Jitters About Japan
Japan has become the big new worry in the economic refashioning of Asia. Jitters about Tokyo’s handling of its messy banking problems and billions in bad loans needs to be put to rest promptly to restore confidence. The government made an extraordinary appeal last week to the public and to financial markets for calm, but what’s really needed to assuage fears is for Tokyo to address the banking problems head-on.
Market forces demand that Japan stop coddling its debt-laden financial institutions, which the present government hitherto has been reluctant to do for political reasons. Tokyo took a welcome step in that direction this month when it allowed the unthinkable: the demise of the 100-year-old Yamaichi Securities investment firm and two banks. But the government so far has stopped well short of enunciating a policy for an orderly restructuring of banks. Japanese Prime Minister Ryutaro Hashimoto said last week that he had no intention of rescuing individual banks but would safeguard the overall stability of the system. Too vague. Nervous Japanese depositors starting pulling money out of banks and worrying about other financial institutions. The Tokyo stock market gyrated with uncertainty.
Now Japanese banks, saddled with bad loans made during boom times, are having to pay premium interest rates to borrow short-term on international markets. Five banks are under review by Moody’s Investor Service for possible downgrading in their credit ratings. The Bank of Japan is having to pour money into the financial system to assure funds for depositors and creditors of ailing or failed institutions.

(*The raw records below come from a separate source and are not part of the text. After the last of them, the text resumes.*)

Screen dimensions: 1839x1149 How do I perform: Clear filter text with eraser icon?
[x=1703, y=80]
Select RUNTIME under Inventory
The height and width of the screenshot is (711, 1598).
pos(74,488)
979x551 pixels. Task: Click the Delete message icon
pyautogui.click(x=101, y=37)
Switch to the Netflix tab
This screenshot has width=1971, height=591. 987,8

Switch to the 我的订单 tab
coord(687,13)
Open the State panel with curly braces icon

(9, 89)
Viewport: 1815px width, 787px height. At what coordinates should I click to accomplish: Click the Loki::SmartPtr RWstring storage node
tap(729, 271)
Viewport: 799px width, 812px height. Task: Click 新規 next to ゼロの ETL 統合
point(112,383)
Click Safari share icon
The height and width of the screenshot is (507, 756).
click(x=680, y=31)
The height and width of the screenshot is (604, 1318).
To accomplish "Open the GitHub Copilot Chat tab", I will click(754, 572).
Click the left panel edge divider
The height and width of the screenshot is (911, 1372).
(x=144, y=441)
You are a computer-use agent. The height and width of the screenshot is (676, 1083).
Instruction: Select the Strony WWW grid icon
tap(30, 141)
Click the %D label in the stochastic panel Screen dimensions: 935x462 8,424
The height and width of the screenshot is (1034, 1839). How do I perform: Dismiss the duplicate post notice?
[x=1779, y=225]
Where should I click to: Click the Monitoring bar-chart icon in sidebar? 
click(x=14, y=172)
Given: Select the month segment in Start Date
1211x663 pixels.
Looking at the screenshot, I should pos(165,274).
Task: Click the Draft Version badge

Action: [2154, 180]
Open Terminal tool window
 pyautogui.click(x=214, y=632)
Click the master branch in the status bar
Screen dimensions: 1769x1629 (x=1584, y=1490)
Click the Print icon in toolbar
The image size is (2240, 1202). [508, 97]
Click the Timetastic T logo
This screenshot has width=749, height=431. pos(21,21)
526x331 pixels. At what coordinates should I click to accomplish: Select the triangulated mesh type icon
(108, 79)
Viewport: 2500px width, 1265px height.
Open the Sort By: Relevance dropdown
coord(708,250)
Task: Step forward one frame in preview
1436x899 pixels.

Unlike other financially troubled Asian nations, Japan, the world’s largest creditor, has the funds to deal with its problems. The markets are looking to Tokyo for a plan--similar to the U.S. savings and loan bailout--in which public funds are used to protect Japanese depositors and healthy banks while weeding out insolvent institutions. The government is supposed to unveil a fiscal stimulus package next month, but if it offers the usual hesitant, watered-down approach it will not help much. Neither will waiting until next year’s scheduled launching of Hashimoto’s “Big Bang†array of financial reforms intended to gradually allow banks, insurance companies and securities firms to compete more freely with each other.
Japan has been the economic model for other Asian countries. It can be again. The banking crisis provides an opportunity for Tokyo to take the lead in Asia’s sorely needed make-over.